Democrats take control of the House of Representatives in just 17 days and are already preparing a multi-pronged oversight strategy. But White House preparations stand in contrast to how the Obama administration girded for the incoming GOP Congress it faced after its first two years in office — in part because a new legal team is just getting started, two Republican sources tell NBC News.

Leading the administration into at least two years of legal trench warfare with Democrats will be White House counsel Pat Cipollone, who started the job formally last week after a longer-than-anticipated security clearance review.
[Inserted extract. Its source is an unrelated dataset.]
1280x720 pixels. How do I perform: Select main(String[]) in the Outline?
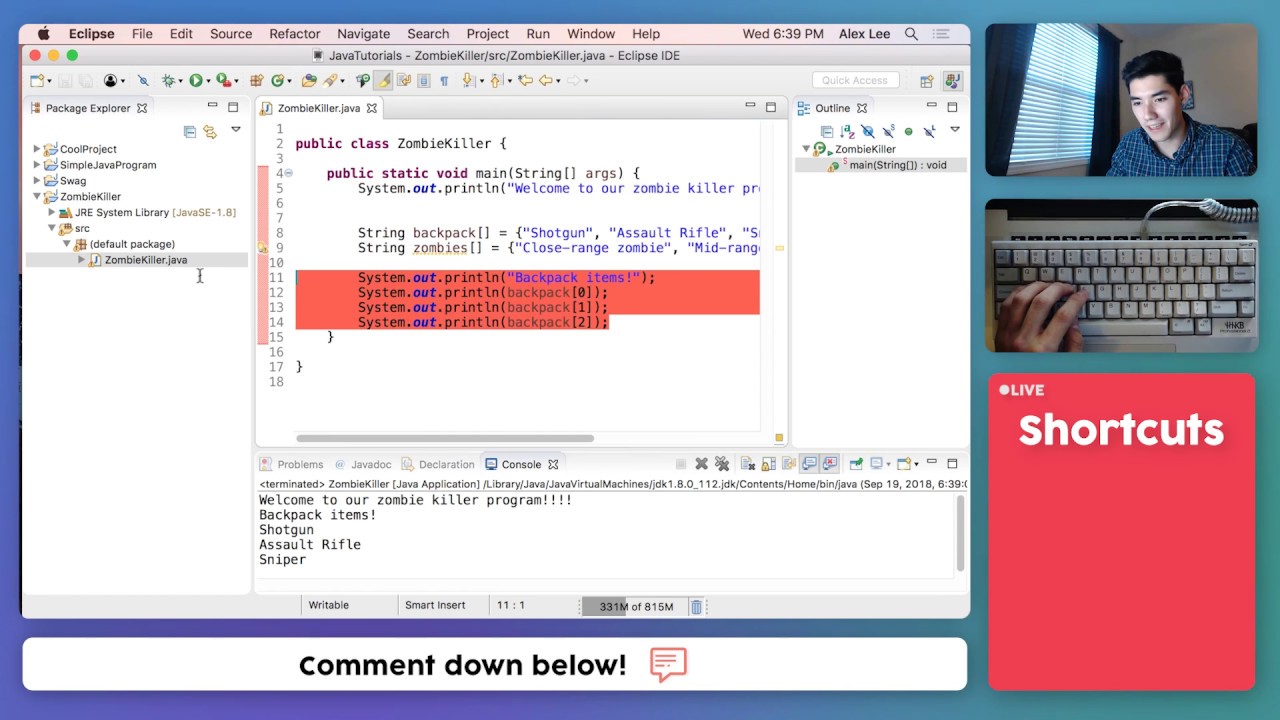click(897, 165)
Trump tapped Cipollone, a prominent GOP attorney and former Justice Department official, in early October to replace Don McGahn as the White House’s top lawyer.
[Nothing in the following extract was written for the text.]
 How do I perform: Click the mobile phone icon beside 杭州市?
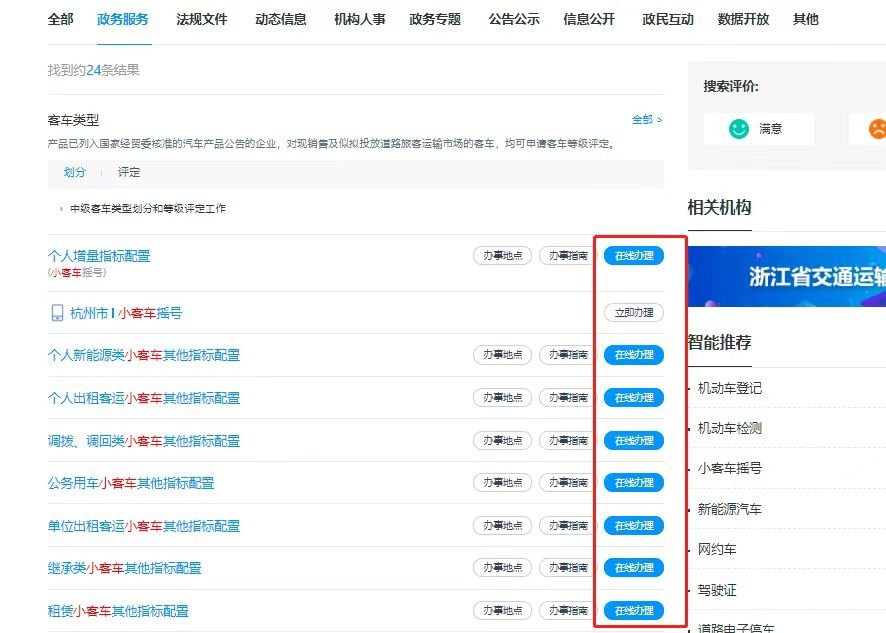(x=57, y=313)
Among his first challenges is to quickly fill other vacancies in the office that followed McGahn’s departure.

Forming the core of the new White House counsel team are four deputies, according to a source with direct knowledge. All are described as well-respected former Justice Department lawyers.
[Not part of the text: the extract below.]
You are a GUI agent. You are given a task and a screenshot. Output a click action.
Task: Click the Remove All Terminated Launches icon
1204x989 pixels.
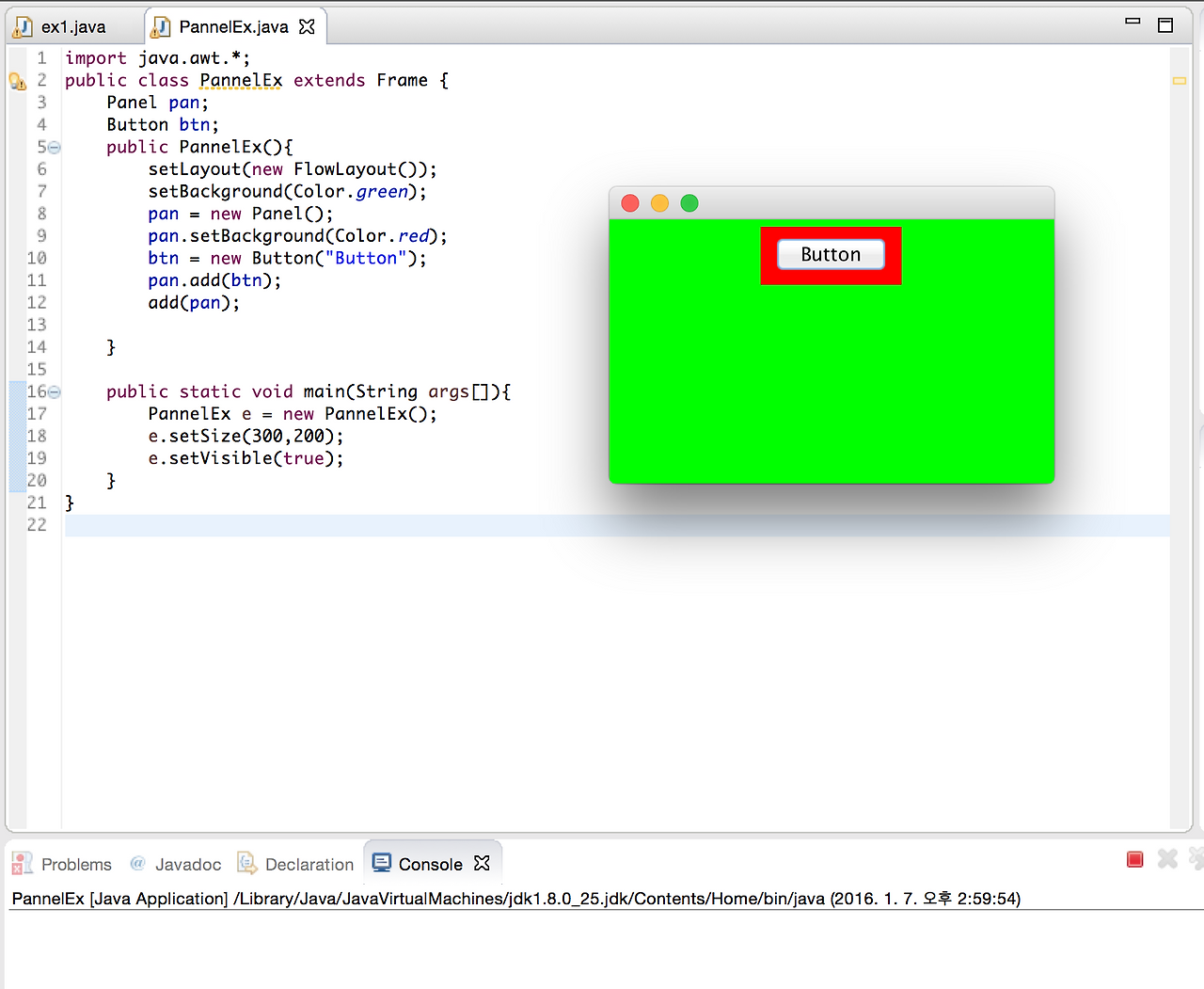[x=1196, y=859]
Mike Purpura, a former federal prosecutor and Justice Department official, is the deputy White House counsel leading the response to congressional investigations, according to a source familiar with the process.

The other deputies include Pat Philbin, who served in the George W. Bush Justice Department; Kate Comerford Todd, a former head of the litigation arm of the U.S. Chamber of Commerce; and John Eisenberg, who is remaining in his position having served under McGahn.

In the weeks and months before Republicans formally took control of the House in the 2010 midterms, representatives from President Obama's White House counsel’s office and communications shop launched a series of meetings with every Cabinet department to plan ahead.

The discussions involved identifying likely topics of interest from the GOP and what sorts of information they might target in subpoenas. Dedicated teams were set up inside the White House and at the agencies with best practices in mind for how to responding when the requests came in.

Even before the elections, a process had been set up within the Obama White House to anticipate and respond to potential political land mines. But it escalated after the election, particularly at the Justice Department, where officials knew they were going to be facing a range of GOP inquiries, but also because the department plays a key role in helping to litigate any impasse over subpoenas.

A source familiar with the Trump administration says it expects a “knock-down, drag-out fight” in the face of expected congressional subpoenas, which could play out in three ways: mounting court challenges, claiming executive privilege, or negotiating.

The job of negotiating would fall to the White House Office of Legislative Affairs, which got a new director, Shahira Knight, this summer. The White House communications staff would typically take the lead role in messaging, but that already-depleted staff is besieged by responding to a stream of daily controversies. And two Republican sources say the White House isn’t yet prepared for the task of defending the administration since the counsel’s team is just getting started.

Trump has adopted a term first coined by Senate Majority Leader Mitch McConnell to warn Democrats against aggressive oversight, calling it “presidential harassment.” Weeks after the midterm election he said the prospect of Capitol Hill investigations was to blame for a stock market downturn.

Matthew Miller, a former Justice Department spokesperson in the Obama administration and now an NBC News contributor, noted that in multiple battles with the Republican House the Obama administration only once invoked executive privilege as reason for not complying with a House subpoena, related to its probe of the botched gun-running operation known as Fast and Furious. But fights over executive privilege are something many past administrations have waged.

“The Trump administration will probably aggressively argue privilege in a way that previous administrations have,” he said. “If they are willing to take the political heat, which my guess is they will, they can just avoid turning over things that are covered by somewhat murky privileges. The bigger question is, do they just completely flaunt subpoenas in a way that previous administrations haven’t?”